Steam cooking drives alterations of proteomics, protein structural and functional properties in rice (Oryza sativa l.)

Abstract

Rice, as an important staple food consumed by people, is gradually becoming a concern for many consumers in terms of its eating quality. Many studies have found that protein is an important factor to determine the edible quality of rice. However, the protein changes during rice cooking have not been compared and studied in detail. In this study, the structural and functional characteristics of rice proteins before and after steaming were comprehensively compared. Meanwhile, proteomic strategies were also applied to analyze changes in protein composition and expression. Steaming promoted the aggregation of cooked rice proteins, resulting in a more compact structure and a significant increase in particle size (raw rice, 304.33 nm; cooked rice, 565.17 nm). Compared with raw rice protein (43.33%; 133.91%), the solubility (22.29%) and foaming capacity (119.53%) of cooked rice protein were significantly reduced, while emulsion activity was slightly improved.
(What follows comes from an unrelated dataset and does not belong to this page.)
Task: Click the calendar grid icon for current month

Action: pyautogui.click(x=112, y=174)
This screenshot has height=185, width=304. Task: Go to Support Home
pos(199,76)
The differential abundance proteins were found to be predominantly down-regulated after steaming (238 proteins) and mostly enriched in metabolic pathways. The steaming process of rice mainly involves oxidative phosphorylation, thiamine metabolism, ether lipid metabolism, glycerophospholipid metabolism, multiple amino acid metabolism and other metabolic pathways, and they are closely related to each other. This study deepens the understanding of proteomic changes and structural/functional properties of rice proteins during steaming.